# [YOUR INSTRUCTIONS]
Can you rewrite the listing, starting with its first line and going on through the line with "Action: (460, 88)", so that "chevron" becomes "arrow" and nothing else changes?

# [ENTRIES SHOWN]
◆ ◆ ◆

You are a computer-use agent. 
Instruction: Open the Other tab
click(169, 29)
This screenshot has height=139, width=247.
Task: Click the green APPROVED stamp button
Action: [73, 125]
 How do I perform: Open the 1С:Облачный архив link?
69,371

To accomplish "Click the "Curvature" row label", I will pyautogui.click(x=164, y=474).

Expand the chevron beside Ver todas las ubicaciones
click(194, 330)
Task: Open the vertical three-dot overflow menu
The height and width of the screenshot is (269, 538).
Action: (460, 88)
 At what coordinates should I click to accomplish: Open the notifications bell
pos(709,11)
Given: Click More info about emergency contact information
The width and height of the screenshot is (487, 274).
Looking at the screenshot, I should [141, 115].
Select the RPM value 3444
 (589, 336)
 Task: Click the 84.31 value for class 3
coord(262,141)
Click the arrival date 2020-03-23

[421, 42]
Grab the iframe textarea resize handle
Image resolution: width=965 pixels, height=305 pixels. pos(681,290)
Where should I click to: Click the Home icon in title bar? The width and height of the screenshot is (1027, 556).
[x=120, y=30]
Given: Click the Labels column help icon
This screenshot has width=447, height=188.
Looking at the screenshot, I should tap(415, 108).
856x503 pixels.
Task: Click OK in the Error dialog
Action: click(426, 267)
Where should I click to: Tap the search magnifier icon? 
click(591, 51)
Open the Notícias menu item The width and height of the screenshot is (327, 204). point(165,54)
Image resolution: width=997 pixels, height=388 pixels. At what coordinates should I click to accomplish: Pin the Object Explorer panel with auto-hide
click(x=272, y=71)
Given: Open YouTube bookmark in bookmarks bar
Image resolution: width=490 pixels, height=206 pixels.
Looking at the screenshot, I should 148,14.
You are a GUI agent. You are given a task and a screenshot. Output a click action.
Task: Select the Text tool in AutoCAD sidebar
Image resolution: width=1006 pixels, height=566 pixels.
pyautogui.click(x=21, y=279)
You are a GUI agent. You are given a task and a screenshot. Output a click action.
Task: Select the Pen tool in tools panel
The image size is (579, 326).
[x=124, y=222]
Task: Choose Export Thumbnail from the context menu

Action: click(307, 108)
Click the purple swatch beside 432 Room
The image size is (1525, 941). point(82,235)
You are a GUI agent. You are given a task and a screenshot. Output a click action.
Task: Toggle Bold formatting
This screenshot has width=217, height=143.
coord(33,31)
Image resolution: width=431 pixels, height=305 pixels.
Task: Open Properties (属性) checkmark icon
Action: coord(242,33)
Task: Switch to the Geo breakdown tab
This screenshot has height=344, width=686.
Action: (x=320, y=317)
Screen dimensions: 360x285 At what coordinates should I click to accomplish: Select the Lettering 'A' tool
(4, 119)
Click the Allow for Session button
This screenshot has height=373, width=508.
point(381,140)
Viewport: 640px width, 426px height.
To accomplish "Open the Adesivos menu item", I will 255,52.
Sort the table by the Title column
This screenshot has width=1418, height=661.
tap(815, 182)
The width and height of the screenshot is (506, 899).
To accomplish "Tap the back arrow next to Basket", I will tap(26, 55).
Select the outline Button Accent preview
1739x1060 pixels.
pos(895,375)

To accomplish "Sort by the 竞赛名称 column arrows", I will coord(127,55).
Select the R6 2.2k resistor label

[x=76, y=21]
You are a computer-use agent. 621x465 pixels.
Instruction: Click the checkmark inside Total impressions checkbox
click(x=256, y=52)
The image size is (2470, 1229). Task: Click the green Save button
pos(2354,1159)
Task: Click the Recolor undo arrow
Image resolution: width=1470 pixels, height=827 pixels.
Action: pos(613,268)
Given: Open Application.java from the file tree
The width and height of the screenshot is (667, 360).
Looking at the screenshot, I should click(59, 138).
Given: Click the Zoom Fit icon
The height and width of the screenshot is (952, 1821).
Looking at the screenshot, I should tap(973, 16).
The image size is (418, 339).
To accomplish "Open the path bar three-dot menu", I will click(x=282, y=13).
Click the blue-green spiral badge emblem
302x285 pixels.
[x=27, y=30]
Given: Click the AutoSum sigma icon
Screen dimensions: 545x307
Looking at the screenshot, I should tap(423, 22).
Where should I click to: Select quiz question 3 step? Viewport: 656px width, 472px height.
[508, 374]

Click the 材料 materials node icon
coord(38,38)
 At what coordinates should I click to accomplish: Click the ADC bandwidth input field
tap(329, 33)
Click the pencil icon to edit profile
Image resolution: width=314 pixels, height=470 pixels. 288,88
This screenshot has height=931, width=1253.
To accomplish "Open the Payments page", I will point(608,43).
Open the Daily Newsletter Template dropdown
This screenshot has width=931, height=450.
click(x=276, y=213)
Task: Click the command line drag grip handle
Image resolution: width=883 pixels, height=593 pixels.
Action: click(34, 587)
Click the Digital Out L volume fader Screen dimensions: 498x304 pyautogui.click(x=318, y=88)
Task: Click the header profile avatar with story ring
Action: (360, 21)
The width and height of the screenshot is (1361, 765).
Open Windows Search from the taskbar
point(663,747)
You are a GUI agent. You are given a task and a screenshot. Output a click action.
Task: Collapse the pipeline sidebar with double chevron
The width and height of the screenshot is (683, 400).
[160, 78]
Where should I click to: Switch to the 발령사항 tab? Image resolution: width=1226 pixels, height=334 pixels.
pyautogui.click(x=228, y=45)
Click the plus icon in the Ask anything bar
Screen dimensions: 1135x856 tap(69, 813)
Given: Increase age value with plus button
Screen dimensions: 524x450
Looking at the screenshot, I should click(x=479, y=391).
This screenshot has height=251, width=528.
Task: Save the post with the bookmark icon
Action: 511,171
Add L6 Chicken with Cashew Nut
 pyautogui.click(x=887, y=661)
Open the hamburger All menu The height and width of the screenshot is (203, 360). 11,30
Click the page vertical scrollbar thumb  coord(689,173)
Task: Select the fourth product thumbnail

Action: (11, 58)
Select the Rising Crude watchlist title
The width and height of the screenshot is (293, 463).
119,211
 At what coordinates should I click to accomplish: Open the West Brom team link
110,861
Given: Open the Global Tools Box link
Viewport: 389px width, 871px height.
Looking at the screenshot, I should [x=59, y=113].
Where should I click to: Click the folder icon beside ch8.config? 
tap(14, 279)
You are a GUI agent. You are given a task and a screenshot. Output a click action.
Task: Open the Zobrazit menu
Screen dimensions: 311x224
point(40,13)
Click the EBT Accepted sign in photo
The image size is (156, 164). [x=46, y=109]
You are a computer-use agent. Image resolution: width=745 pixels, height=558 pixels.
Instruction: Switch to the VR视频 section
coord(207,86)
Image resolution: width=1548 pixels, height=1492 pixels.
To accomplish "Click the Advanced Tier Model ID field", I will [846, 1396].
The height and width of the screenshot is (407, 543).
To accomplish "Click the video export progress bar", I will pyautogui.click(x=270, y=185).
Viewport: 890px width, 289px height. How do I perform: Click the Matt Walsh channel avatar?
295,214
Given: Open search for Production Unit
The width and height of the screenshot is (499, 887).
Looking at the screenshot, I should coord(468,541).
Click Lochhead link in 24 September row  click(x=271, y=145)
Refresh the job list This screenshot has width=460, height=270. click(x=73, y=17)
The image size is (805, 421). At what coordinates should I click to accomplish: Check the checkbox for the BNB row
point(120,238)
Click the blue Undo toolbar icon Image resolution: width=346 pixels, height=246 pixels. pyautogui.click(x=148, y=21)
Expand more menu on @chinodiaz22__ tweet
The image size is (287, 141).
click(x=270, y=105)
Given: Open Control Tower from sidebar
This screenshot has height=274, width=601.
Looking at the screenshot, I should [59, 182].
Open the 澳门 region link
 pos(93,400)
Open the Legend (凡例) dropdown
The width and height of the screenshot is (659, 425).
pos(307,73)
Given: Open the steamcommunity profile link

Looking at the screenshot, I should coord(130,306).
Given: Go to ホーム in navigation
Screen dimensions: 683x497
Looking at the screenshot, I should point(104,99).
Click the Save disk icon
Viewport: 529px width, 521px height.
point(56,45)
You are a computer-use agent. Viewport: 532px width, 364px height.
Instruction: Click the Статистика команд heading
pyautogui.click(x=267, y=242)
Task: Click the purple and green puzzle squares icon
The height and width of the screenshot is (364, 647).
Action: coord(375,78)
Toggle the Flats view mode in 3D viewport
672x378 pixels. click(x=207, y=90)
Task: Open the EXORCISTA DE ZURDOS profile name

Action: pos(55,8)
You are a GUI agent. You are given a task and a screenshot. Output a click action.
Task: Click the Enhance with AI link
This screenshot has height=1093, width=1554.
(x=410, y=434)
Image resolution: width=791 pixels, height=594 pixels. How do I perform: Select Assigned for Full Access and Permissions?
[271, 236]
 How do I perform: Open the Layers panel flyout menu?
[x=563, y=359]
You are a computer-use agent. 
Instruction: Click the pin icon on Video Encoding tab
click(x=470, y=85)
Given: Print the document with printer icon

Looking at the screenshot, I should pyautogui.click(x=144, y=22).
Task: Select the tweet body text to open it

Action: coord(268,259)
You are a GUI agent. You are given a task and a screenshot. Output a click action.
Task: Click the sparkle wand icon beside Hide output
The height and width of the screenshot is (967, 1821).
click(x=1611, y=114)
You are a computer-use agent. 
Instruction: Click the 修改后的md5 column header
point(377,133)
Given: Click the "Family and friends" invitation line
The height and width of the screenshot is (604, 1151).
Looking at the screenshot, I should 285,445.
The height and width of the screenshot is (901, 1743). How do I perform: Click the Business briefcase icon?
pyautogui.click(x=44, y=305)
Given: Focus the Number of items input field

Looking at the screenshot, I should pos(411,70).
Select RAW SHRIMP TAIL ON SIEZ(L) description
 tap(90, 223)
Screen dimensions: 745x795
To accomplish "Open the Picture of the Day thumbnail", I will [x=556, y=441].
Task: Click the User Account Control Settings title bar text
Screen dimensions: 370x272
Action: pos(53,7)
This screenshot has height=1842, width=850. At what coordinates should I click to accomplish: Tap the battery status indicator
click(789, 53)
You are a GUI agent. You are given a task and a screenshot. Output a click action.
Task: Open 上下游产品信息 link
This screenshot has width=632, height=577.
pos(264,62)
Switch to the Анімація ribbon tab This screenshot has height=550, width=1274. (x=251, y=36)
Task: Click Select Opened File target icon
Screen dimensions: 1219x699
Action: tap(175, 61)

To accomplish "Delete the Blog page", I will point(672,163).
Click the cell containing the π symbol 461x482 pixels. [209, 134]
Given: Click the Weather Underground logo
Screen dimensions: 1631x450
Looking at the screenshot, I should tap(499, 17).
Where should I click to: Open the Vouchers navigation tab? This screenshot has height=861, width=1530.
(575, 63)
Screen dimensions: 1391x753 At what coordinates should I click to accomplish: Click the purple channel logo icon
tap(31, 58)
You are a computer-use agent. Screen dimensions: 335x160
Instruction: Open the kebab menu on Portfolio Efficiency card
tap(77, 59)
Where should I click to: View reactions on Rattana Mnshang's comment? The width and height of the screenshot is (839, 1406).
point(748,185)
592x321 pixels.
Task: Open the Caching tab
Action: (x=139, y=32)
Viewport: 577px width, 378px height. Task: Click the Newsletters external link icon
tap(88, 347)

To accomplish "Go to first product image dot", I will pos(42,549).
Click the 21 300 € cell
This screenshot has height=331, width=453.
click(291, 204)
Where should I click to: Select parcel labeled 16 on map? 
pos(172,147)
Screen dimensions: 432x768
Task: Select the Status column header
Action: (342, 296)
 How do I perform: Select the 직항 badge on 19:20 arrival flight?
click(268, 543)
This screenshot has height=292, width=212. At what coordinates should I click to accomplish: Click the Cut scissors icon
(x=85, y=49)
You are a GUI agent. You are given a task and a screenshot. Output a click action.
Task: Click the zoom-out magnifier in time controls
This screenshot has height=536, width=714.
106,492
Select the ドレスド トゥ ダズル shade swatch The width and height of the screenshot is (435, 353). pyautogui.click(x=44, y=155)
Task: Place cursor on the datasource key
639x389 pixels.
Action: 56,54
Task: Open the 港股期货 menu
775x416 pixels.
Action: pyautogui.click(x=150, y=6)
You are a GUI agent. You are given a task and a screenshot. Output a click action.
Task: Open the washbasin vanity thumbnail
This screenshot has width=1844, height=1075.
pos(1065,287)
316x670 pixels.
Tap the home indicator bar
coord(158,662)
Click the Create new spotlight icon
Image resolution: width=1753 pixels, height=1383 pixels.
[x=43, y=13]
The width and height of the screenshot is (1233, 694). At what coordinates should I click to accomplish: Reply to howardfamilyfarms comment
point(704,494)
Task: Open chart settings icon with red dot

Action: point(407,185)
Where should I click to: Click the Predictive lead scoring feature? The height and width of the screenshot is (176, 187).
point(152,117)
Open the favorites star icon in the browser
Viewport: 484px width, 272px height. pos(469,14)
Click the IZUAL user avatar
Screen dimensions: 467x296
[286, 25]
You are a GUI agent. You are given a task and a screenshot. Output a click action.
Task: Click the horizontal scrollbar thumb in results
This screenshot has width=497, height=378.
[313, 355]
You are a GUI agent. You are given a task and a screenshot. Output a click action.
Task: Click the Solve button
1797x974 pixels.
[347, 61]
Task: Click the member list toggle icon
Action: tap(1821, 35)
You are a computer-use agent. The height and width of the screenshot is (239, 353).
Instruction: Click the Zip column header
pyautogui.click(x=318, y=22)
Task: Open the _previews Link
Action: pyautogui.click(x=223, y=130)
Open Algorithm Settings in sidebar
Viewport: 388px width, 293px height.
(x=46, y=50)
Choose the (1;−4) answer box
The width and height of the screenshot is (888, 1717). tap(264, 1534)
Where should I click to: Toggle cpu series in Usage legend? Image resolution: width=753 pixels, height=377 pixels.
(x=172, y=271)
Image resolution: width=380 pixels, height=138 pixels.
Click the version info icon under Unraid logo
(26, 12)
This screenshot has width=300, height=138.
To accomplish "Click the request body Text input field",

◆ ◆ ◆

# [ANSWER IN FULL]
You are a computer-use agent. 
Instruction: Open the Other tab
click(169, 29)
This screenshot has height=139, width=247.
Task: Click the green APPROVED stamp button
Action: [73, 125]
 How do I perform: Open the 1С:Облачный архив link?
69,371

To accomplish "Click the "Curvature" row label", I will pyautogui.click(x=164, y=474).

Expand the arrow beside Ver todas las ubicaciones
click(194, 330)
Task: Open the vertical three-dot overflow menu
The height and width of the screenshot is (269, 538).
Action: (460, 88)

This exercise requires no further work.